Treffpunkt Italien
Panik und klebrige Ledersitze
1. Tag: So, 4. Juli
Wenigstens konnte ich vor der anstrengenden Reise ein letztes Mal ausschlafen, denn mein Zug fuhr erst um 11 Uhr vormittags von Karlsruhe ab. Da in meinem Rucksack kein Platz mehr für Lesestoff war, hatte ich die ganzen 7½ Stunden nach Mailand Zeit, mir ernsthaft Gedanken über unsere Reise zu machen.
Bald jedoch war es zu heiß zum Grübeln, denn ausgerechnet in unserem Waggon fiel die Klimaanlage aus. Mein schweißnasses T-Shirt, die schlechten Aussichten auf eine Dusche innerhalb der nächsten Tage und das fortwährende Herumgekeife einer Schwerhörigen (sie selbst hat´s ja nicht gemerkt) stimmten mich zusehends pessimistisch.

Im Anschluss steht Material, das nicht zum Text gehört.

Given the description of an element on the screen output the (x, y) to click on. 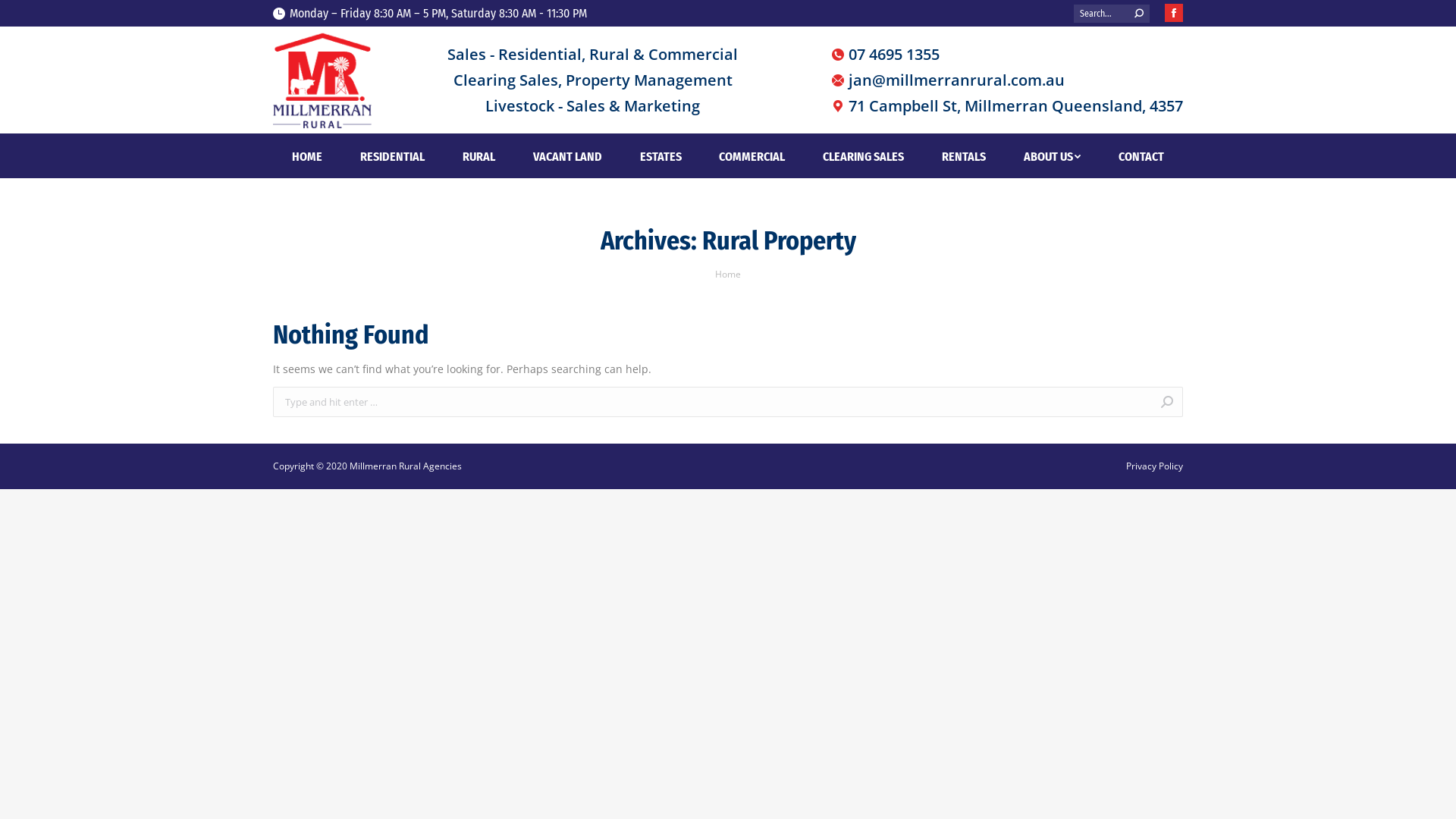
ABOUT US Element type: text (1051, 155)
CLEARING SALES Element type: text (862, 155)
VACANT LAND Element type: text (567, 155)
07 4695 1355 Element type: text (885, 54)
Search form Element type: hover (1111, 13)
Go! Element type: text (25, 16)
jan@millmerranrural.com.au Element type: text (947, 80)
Privacy Policy Element type: text (1154, 465)
RURAL Element type: text (478, 155)
Home Element type: text (727, 273)
CONTACT Element type: text (1141, 155)
Facebook page opens in new window Element type: text (1173, 12)
Go! Element type: text (1208, 403)
HOME Element type: text (307, 155)
COMMERCIAL Element type: text (752, 155)
ESTATES Element type: text (660, 155)
RENTALS Element type: text (963, 155)
RESIDENTIAL Element type: text (392, 155)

In Mailand traf ich um 6:30 Uhr ein und musste erst noch meinen Zug nach Albenga ausfindig machen. Zum Glück wusste ich von Andrea, dass Gleis auf Italienisch "Binario" heißt. Sonst stünde ich wahrscheinlich jetzt noch auf dem falschen Bahnsteig. Die Weiterfahrt nach Albenga verlief reibungslos, und als ich die ersten Palmen im Vorbeifahren erblickte, vollführte ich in Gedanken Freudensprünge, denn es bedeutete, dass ich in den richtigen Zug gestiegen war oder zumindest in die richtige Richtung fuhr.

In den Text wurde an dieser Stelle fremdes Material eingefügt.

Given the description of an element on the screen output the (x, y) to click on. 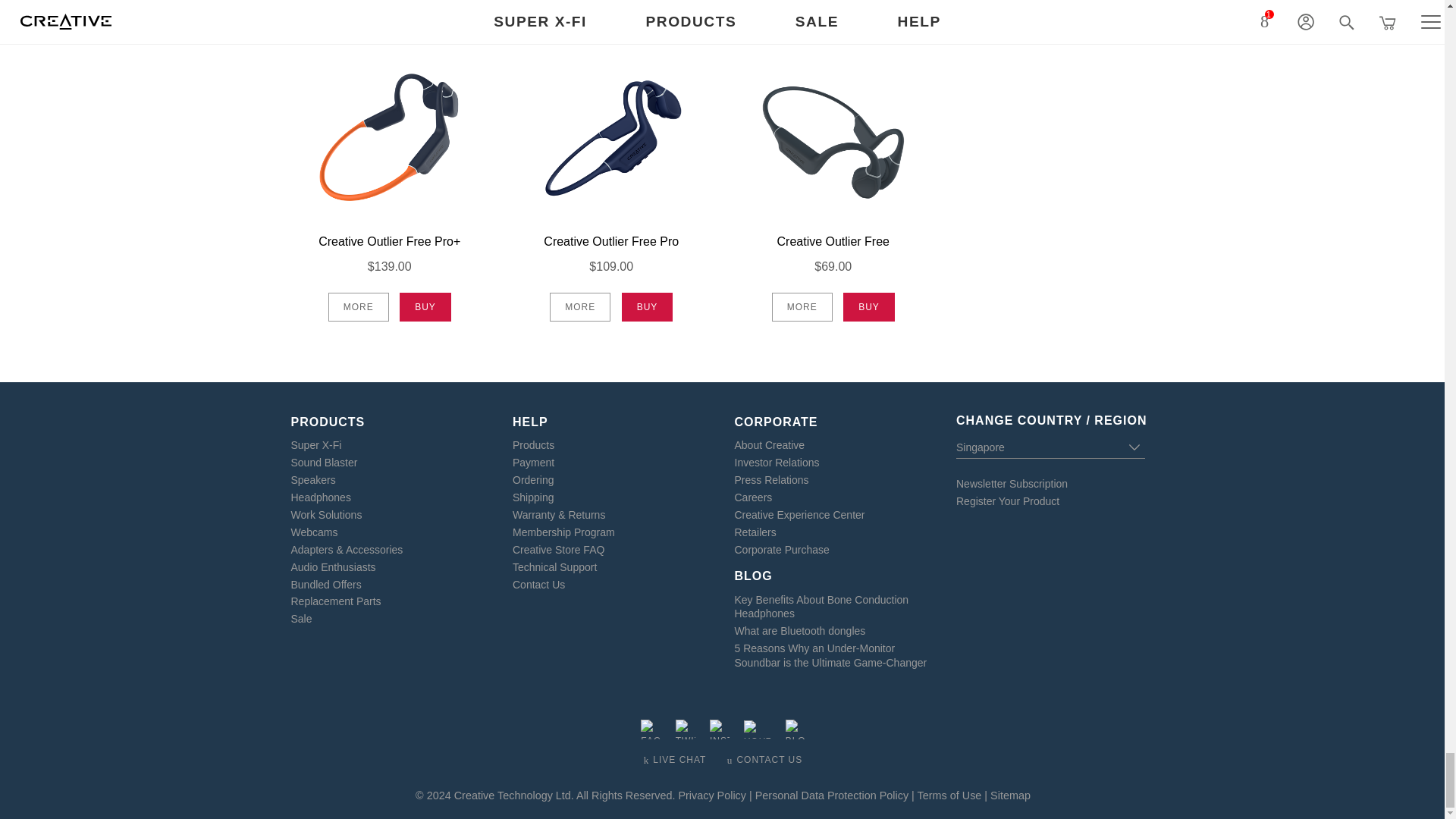
Singapore (1050, 446)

Meine Stimmung trübte sich jedoch wieder, als ich in Albenga ausstieg und von Dunkelheit umgeben wurde, die mich kaum die eigene Hand vor den Augen sehen ließ, geschweige denn eine kleine Gestalt, deren Blondschopf von einem überdimensionalen Rucksack übertürmt wurde und die auf den Namen Andrea hörte. Nachdem ich ein paarmal auf- und abgegangen war und einem Panikausbruch nahe war, hörte ich eine unverwechselbare Froschstimme meinen Namen rufen. Zufällig glitt mein Blick über den gegenüberliegenden Bahnsteig, und da stand Andrea im Schein einer Neonröhre (oder so etwas Ähnlichem) und winkte.
Später erklärte sie mir, warum ich so einfach zu erkennen gewesen bin: "Du sahst aus wie ein Käferchen mit deinem Safarihut." Das konnte selbstverständlich nur ich sein.

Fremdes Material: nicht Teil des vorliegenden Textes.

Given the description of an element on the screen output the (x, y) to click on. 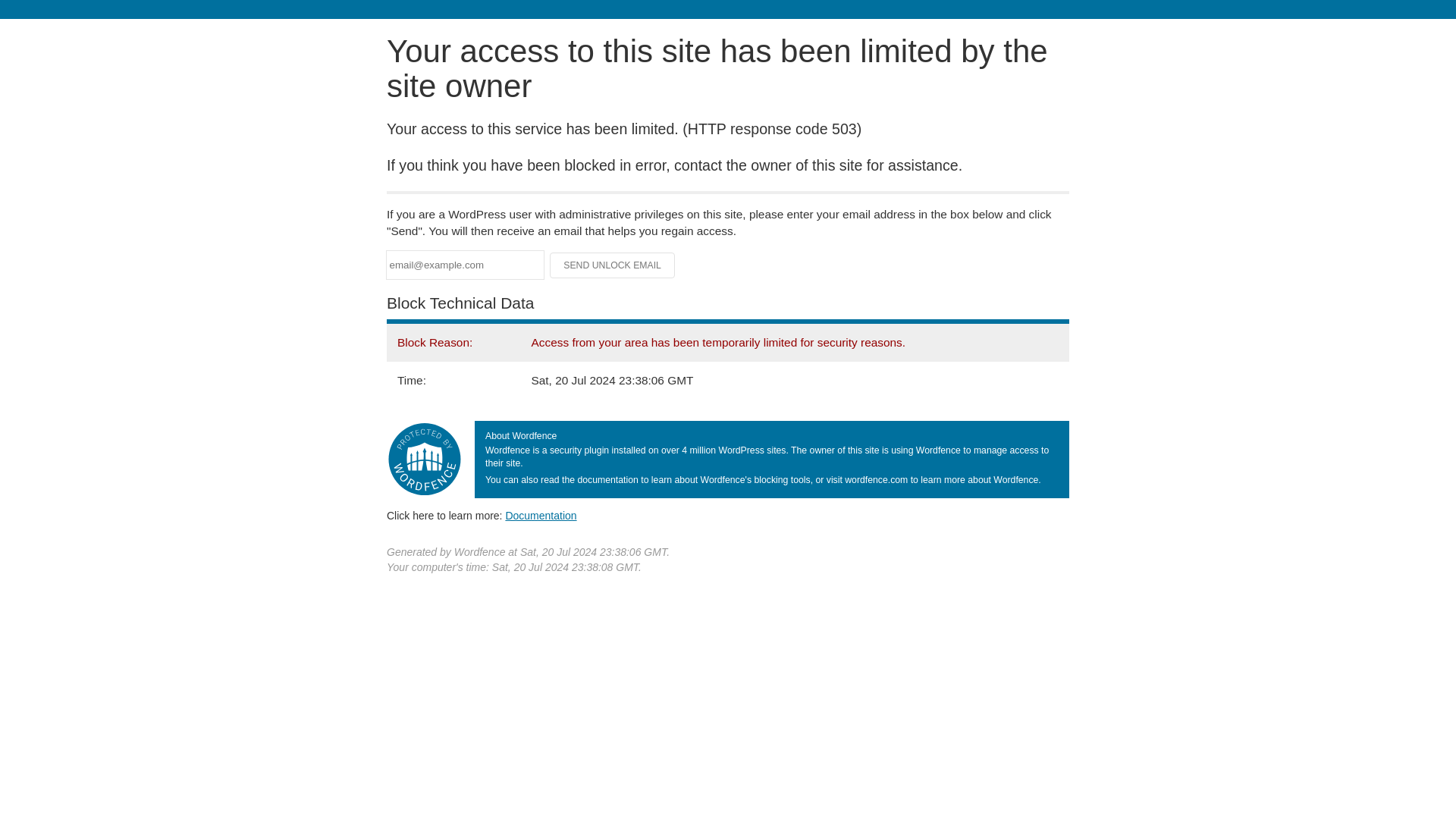
Send Unlock Email (612, 265)
Send Unlock Email (612, 265)
Documentation (540, 515)
Given the description of an element on the screen output the (x, y) to click on. 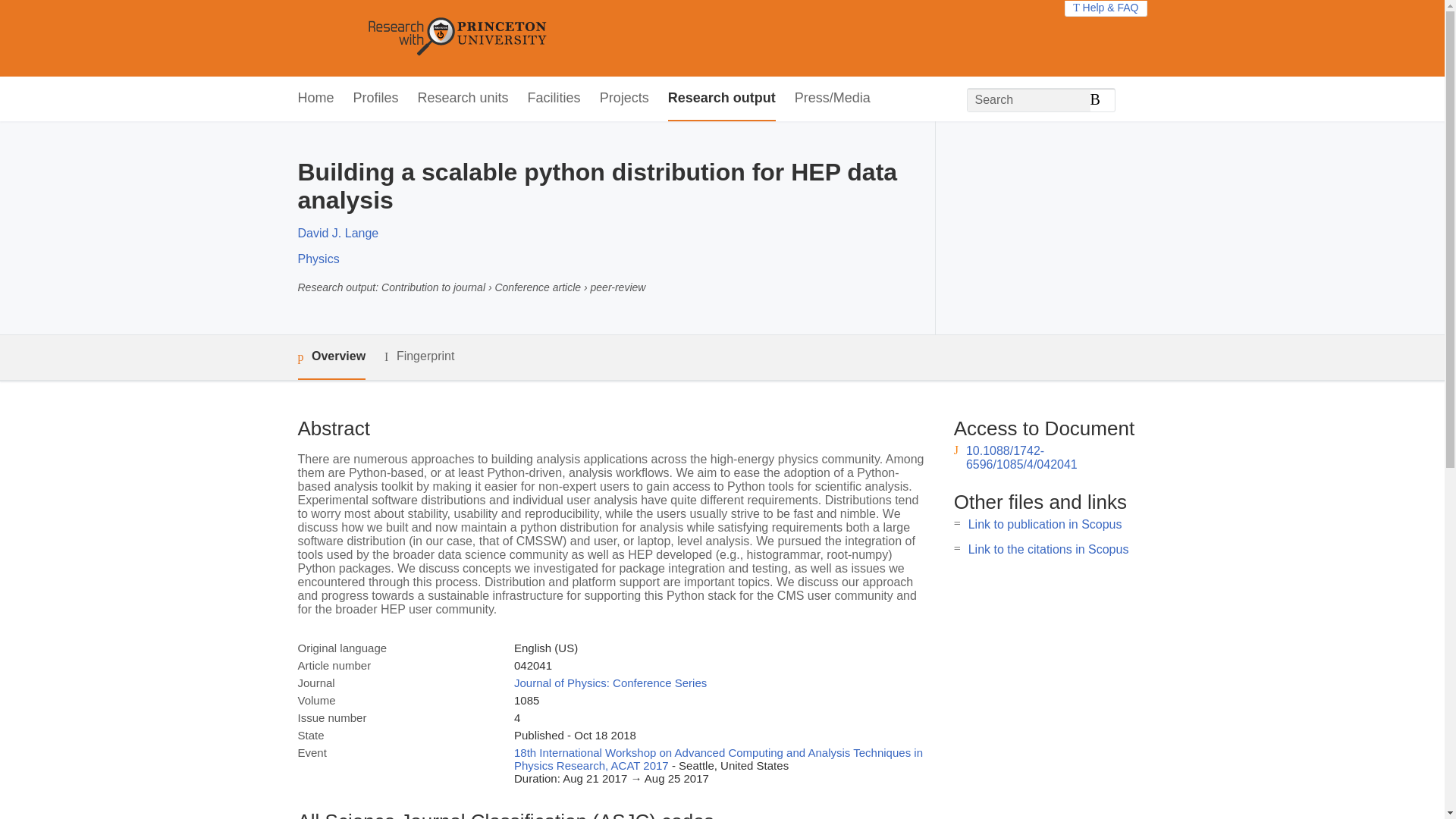
Facilities (553, 98)
Overview (331, 357)
David J. Lange (337, 232)
Journal of Physics: Conference Series (609, 682)
Fingerprint (419, 356)
Link to publication in Scopus (1045, 523)
Link to the citations in Scopus (1048, 549)
Projects (624, 98)
Profiles (375, 98)
Given the description of an element on the screen output the (x, y) to click on. 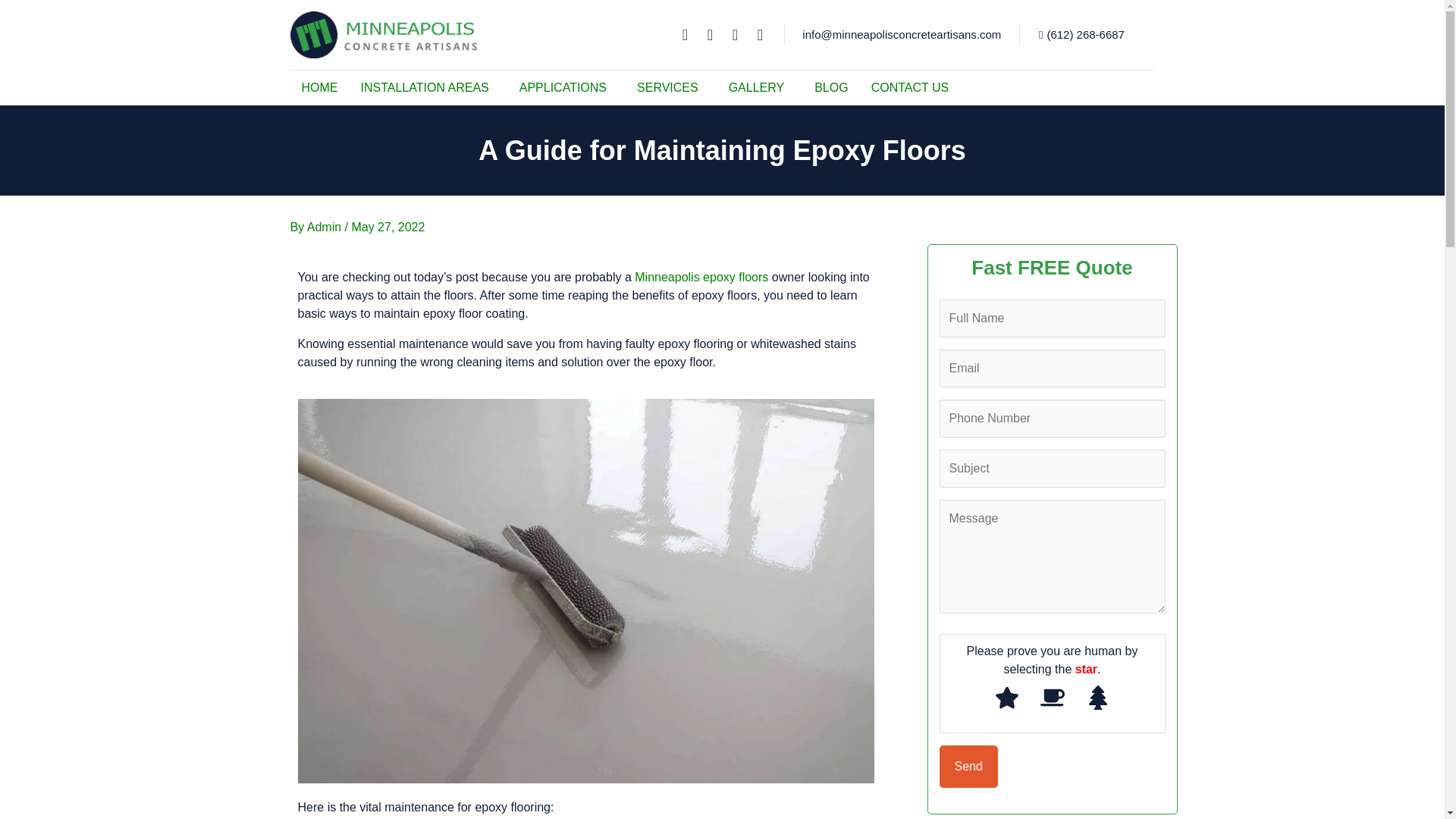
Send (968, 766)
View all posts by Admin (326, 226)
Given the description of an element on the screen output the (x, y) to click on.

Um 23 Uhr, nachdem wir eine Stunde in Albenga herumspaziert waren, ging unser Zugfahrmarathon erst richtig los: Mit dem Nachtzug fuhren wir nach Rom. Leider fanden wir in dieser Nacht in unserem Liegewagenabteil nur etwa 3 Stunden Schlaf: Der Lärm, die Hitze und die klebrigen Ledersitze machten das Einschlafen schwer.